[START OF RECORD LIST]
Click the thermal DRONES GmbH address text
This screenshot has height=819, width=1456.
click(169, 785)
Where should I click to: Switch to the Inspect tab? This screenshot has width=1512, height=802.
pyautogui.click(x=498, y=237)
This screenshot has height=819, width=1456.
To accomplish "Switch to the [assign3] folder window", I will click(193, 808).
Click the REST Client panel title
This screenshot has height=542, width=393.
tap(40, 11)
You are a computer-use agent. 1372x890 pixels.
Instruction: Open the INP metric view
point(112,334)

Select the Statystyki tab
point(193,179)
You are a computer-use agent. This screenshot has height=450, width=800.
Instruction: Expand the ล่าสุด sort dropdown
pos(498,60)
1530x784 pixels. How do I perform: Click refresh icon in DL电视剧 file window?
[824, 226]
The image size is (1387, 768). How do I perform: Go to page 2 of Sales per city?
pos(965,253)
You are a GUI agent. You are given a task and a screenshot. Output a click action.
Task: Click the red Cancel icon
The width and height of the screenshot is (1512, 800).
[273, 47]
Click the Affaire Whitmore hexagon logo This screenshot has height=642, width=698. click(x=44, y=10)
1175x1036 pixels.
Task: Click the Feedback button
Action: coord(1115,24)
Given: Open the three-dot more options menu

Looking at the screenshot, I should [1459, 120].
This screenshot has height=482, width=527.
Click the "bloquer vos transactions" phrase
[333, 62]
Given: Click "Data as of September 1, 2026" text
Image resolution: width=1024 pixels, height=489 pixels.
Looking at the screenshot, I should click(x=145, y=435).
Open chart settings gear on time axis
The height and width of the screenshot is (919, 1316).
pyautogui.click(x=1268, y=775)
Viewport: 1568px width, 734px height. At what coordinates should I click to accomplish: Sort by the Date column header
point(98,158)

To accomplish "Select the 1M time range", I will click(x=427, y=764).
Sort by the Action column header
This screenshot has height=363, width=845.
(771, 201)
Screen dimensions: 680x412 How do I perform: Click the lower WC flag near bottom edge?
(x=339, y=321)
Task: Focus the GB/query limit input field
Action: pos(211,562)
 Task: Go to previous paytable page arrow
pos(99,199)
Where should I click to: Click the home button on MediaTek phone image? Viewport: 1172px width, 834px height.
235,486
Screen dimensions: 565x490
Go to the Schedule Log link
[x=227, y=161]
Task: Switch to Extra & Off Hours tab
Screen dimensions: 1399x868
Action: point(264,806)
[END OF RECORD LIST]
# [STATED PROBLEM]
Express the lines above as a Markdown table with a column named Row for the row number and a column named Line for the line, leaving out the blank lines.

# [SOLUTION BELOW]
| Row | Line |
|---|---|
| 1 | Click the thermal DRONES GmbH address text |
| 2 | This screenshot has height=819, width=1456. |
| 3 | click(169, 785) |
| 4 | Where should I click to: Switch to the Inspect tab? This screenshot has width=1512, height=802. |
| 5 | pyautogui.click(x=498, y=237) |
| 6 | This screenshot has height=819, width=1456. |
| 7 | To accomplish "Switch to the [assign3] folder window", I will click(193, 808). |
| 8 | Click the REST Client panel title |
| 9 | This screenshot has height=542, width=393. |
| 10 | tap(40, 11) |
| 11 | You are a computer-use agent. 1372x890 pixels. |
| 12 | Instruction: Open the INP metric view |
| 13 | point(112,334) |
| 14 | Select the Statystyki tab |
| 15 | point(193,179) |
| 16 | You are a computer-use agent. This screenshot has height=450, width=800. |
| 17 | Instruction: Expand the ล่าสุด sort dropdown |
| 18 | pos(498,60) |
| 19 | 1530x784 pixels. How do I perform: Click refresh icon in DL电视剧 file window? |
| 20 | [824, 226] |
| 21 | The image size is (1387, 768). How do I perform: Go to page 2 of Sales per city? |
| 22 | pos(965,253) |
| 23 | You are a GUI agent. You are given a task and a screenshot. Output a click action. |
| 24 | Task: Click the red Cancel icon |
| 25 | The width and height of the screenshot is (1512, 800). |
| 26 | [273, 47] |
| 27 | Click the Affaire Whitmore hexagon logo This screenshot has height=642, width=698. click(x=44, y=10) |
| 28 | 1175x1036 pixels. |
| 29 | Task: Click the Feedback button |
| 30 | Action: coord(1115,24) |
| 31 | Given: Open the three-dot more options menu |
| 32 | Looking at the screenshot, I should [1459, 120]. |
| 33 | This screenshot has height=482, width=527. |
| 34 | Click the "bloquer vos transactions" phrase |
| 35 | [333, 62] |
| 36 | Given: Click "Data as of September 1, 2026" text |
| 37 | Image resolution: width=1024 pixels, height=489 pixels. |
| 38 | Looking at the screenshot, I should click(x=145, y=435). |
| 39 | Open chart settings gear on time axis |
| 40 | The height and width of the screenshot is (919, 1316). |
| 41 | pyautogui.click(x=1268, y=775) |
| 42 | Viewport: 1568px width, 734px height. At what coordinates should I click to accomplish: Sort by the Date column header |
| 43 | point(98,158) |
| 44 | To accomplish "Select the 1M time range", I will click(x=427, y=764). |
| 45 | Sort by the Action column header |
| 46 | This screenshot has height=363, width=845. |
| 47 | (771, 201) |
| 48 | Screen dimensions: 680x412 How do I perform: Click the lower WC flag near bottom edge? |
| 49 | (x=339, y=321) |
| 50 | Task: Focus the GB/query limit input field |
| 51 | Action: pos(211,562) |
| 52 |  Task: Go to previous paytable page arrow |
| 53 | pos(99,199) |
| 54 | Where should I click to: Click the home button on MediaTek phone image? Viewport: 1172px width, 834px height. |
| 55 | 235,486 |
| 56 | Screen dimensions: 565x490 |
| 57 | Go to the Schedule Log link |
| 58 | [x=227, y=161] |
| 59 | Task: Switch to Extra & Off Hours tab |
| 60 | Screen dimensions: 1399x868 |
| 61 | Action: point(264,806) |